---------- Material supplied
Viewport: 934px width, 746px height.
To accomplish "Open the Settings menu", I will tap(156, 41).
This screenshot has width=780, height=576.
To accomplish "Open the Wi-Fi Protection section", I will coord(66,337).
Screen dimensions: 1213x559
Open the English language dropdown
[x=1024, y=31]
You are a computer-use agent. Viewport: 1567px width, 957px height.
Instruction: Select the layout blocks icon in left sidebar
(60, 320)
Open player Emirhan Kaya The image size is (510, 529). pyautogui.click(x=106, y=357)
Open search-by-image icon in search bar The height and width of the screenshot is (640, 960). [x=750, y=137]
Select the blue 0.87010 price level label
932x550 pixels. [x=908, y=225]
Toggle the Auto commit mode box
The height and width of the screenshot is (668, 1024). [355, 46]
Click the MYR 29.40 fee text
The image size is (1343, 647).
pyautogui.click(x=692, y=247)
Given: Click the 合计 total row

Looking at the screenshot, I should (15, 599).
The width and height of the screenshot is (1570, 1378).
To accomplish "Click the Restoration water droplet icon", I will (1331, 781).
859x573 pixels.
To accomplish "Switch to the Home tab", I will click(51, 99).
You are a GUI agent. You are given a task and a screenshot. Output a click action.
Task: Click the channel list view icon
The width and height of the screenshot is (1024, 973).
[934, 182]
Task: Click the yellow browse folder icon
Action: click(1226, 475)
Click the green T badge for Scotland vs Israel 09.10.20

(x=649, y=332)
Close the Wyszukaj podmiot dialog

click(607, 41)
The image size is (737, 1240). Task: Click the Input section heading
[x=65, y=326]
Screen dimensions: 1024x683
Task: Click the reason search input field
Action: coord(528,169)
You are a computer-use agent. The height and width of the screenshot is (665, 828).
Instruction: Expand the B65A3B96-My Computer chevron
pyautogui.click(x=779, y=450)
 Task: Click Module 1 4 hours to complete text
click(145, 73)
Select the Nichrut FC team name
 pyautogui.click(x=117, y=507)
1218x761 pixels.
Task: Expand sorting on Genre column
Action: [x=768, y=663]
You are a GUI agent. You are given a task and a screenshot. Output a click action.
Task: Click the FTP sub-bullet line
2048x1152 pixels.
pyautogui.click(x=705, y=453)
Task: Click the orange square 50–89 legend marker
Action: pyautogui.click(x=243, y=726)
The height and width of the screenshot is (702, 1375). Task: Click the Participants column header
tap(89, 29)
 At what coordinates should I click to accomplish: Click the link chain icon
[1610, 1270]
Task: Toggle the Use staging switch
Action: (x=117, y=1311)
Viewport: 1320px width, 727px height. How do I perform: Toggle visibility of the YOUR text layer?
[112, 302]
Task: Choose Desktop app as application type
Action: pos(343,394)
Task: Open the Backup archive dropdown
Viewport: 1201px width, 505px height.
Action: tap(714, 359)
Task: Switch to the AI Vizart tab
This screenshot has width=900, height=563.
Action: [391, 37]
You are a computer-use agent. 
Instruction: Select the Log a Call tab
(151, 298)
--------------------
Requirement: Go through the entries and report every line with the string "will".

Result below:
To accomplish "Open the Settings menu", I will tap(156, 41).
To accomplish "Open the Wi-Fi Protection section", I will coord(66,337).
To accomplish "Click the Restoration water droplet icon", I will (1331, 781).
To accomplish "Switch to the Home tab", I will click(51, 99).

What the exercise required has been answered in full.